15.YARALAYAN OLMAK

13.7K 677 105
                                    

OY VE YORUMLARINIZI BEKLİYORUM. İYİ OKUMALAR!!🤍

Saatin üzerindeki akrep ve yelkovanı söküp parçalayarak bir kenara attığı anın tam orta yerindeydim. Zamanın durduğu yerdeydim. Göz bebeklerime hücum eden alevlerin yansımasını dışarıdan izleyen bir başka gözün düştüğü hayrettim, korkuydum. Göğün kendini dehşet içinde ikiye ayırdığı, yıllardır sinesinde sakladığı tüm felaketleri uğradığı ihanetle bir bir yeryüzüne yağdırdığı kıyametin içindeydim.

Cehennemdeydim.

Bu benim yeryüzündeki cehennemimdi.

Hiç uğruna mahvedilen hayatların, zelzelenin etkisiyle oluşan çatlaklarına sızan huzursuz ruhlarını izlemeye şahit bırakıldığım bir cehennemdi bu yeryüzü bana.

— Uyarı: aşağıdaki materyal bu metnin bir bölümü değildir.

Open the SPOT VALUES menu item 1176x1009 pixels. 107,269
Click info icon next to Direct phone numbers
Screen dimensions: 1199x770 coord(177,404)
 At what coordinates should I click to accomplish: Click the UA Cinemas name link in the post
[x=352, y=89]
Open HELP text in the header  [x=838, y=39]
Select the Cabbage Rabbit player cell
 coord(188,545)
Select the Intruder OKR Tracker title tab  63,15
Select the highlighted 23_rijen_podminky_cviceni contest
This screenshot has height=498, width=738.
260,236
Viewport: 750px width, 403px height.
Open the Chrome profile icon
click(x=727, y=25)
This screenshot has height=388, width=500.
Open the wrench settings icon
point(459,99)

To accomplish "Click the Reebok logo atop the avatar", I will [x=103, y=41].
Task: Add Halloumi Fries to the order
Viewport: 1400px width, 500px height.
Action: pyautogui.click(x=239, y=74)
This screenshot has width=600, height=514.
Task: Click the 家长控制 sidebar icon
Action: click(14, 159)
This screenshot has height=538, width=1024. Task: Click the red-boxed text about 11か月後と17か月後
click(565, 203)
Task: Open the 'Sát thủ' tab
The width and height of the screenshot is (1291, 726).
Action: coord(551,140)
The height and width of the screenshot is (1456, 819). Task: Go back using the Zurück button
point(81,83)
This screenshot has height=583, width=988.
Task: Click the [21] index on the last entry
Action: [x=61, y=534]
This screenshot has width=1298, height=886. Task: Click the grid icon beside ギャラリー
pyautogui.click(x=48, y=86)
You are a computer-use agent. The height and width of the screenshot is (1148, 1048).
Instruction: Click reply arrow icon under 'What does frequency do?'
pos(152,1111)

Hiçbir şeyi yoluna koyamayacağımın bir işareti; doğrudan cehenneme giden ayak izleriydi. Yıkıp geçtikleri hayatımdan geriye bir taş parçası bile bırakmayacaklarının en büyük sözsüz belirtisi, karşımda alevlerin arasında kalmış binaydı. Kelimelere gerek kalmadan, süründürmeden direkt öldürmenin bir yolunu bulmuş gibi; evimden daha çok evim olan yer, ait olduğum yer yanıyordu. Yakmışlardı. Biri çakmağı çakarak cehennemdeki ilk ateşi başlatmıştı. Bilerek. İsteyerek.

'Geçmişin yangını, geleceği tutuşturur.'

Geçmişime ilk kıvılcımları sıçratarak geleceğime sürüklemiş, o kıvılcımların alevlere dönüşmesine neden olmuşlardı.

Yedi yaşımın evinin yanışını izliyordu yirmi bir yaşım.

Dehşetin soyutluktan sıyrılarak somutlaşmış halini izleyen gözlerimin gördüğü bu kıyametle, etrafımdaki tüm gerçekliklerden sıyrıldığımı hissettim. Kilitlenen zihnim sonunda uyuşan bedenime koş komutu verdiğinde, gecenin karanlığına teslim olmuş sokakta yolumu aydınlatan ay ve yıldızların ışığıyla tüm gücümle koşmaya başladım.

Arkadan seslenen sesi algılayamayan zihnimin yerine getirmesi gereken tek işlev yalnızca koşmaktı. Benim oraya gitmem lazımdı. Orada olmam lazımdı. Bu saatte derin bir uykunun en tatlı yerinde olan o çocukların yanında olmam lazımdı.

Gözümün önünden geçen bin bir düşünceyle daha da allak bullak olan hislerimi içinden sivrilen tek şey öfkeydi. Saf bir öfke. Endişemi ve korkumu geride bırakarak tüm kuvvetiyle bastıran bir öfke ağının içine hapsolmuş ruhumun, her bir yerine zehirli, ince damarlarını sarmıştı öfke.

Yaklaştığım yurdun kapısının önünde soluk soluğa durduğumda, nefesim ciğerlerime batıyormuş hissiyle yanıyordu fakat iyice yaklaştığım gerçek yangın daha çok yaktı canımı. Boş olan kulübeyle kimseyi beklemeden siyah, ağır demir kapıyı normal şartlarda açamayacak olduğumu çok iyi biliyor olmama rağmen şimdiki gözü dönmüş benin nasıl saniyeler içinde açtığını bilmiyordum bile. Gözüm dönmüştü. Mantığım, beni ilk terke den şeydi yine. Tamamen duygularımın esiriydim.

Nefeslenmeye vakit bile tanımadığım bedenimle yine koşarak içeri girdiğimde, bahçenin ortasındaki kalabalık çekti ilk önce dikkatimi. Binanın bir yanı tamamen alevlerin içinde kalmış görünmezken, o tarafın kime ait olduğunu bilmek bedenimden derin bir titremenin geçmesine neden oldu.

En küçük çocukların kaldığı alandı.

Telaş içinde bağıranlar, polisi, ambulansı, itfaiyeyi arayarak durumu ifade etmeye çalışanlar, gözyaşları, tahliye edilmeye çalışılan çocuklar... Bu, kesinlikle benim cehennemimdi.